━━━ EXCERPTED RECORDS
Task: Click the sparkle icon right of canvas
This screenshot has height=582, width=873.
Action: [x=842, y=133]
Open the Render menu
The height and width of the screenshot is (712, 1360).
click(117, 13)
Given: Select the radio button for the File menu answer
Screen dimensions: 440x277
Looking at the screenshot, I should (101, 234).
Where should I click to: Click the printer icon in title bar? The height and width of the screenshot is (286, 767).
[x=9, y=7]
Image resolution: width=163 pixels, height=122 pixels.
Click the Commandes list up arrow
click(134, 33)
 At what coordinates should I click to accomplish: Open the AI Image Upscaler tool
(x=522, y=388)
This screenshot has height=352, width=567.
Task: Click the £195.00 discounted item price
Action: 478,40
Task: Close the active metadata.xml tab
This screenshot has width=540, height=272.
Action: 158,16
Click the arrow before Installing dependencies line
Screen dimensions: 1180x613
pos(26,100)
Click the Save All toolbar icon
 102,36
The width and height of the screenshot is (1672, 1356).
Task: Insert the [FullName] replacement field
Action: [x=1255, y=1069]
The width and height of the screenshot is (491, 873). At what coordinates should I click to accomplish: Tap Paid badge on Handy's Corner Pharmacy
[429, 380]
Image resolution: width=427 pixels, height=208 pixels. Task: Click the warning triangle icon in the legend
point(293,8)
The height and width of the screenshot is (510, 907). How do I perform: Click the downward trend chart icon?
━━━━━━
● WHAT THE EXERCISE ASKS:
Please copy out the records word for word, everything from the start down to and including the line that contains "point(293,8)".

● ANSWER TO THE EXERCISE:
Task: Click the sparkle icon right of canvas
This screenshot has height=582, width=873.
Action: [x=842, y=133]
Open the Render menu
The height and width of the screenshot is (712, 1360).
click(117, 13)
Given: Select the radio button for the File menu answer
Screen dimensions: 440x277
Looking at the screenshot, I should (101, 234).
Where should I click to: Click the printer icon in title bar? The height and width of the screenshot is (286, 767).
[x=9, y=7]
Image resolution: width=163 pixels, height=122 pixels.
Click the Commandes list up arrow
click(134, 33)
 At what coordinates should I click to accomplish: Open the AI Image Upscaler tool
(x=522, y=388)
This screenshot has height=352, width=567.
Task: Click the £195.00 discounted item price
Action: 478,40
Task: Close the active metadata.xml tab
This screenshot has width=540, height=272.
Action: 158,16
Click the arrow before Installing dependencies line
Screen dimensions: 1180x613
pos(26,100)
Click the Save All toolbar icon
 102,36
The width and height of the screenshot is (1672, 1356).
Task: Insert the [FullName] replacement field
Action: [x=1255, y=1069]
The width and height of the screenshot is (491, 873). At what coordinates should I click to accomplish: Tap Paid badge on Handy's Corner Pharmacy
[429, 380]
Image resolution: width=427 pixels, height=208 pixels. Task: Click the warning triangle icon in the legend
point(293,8)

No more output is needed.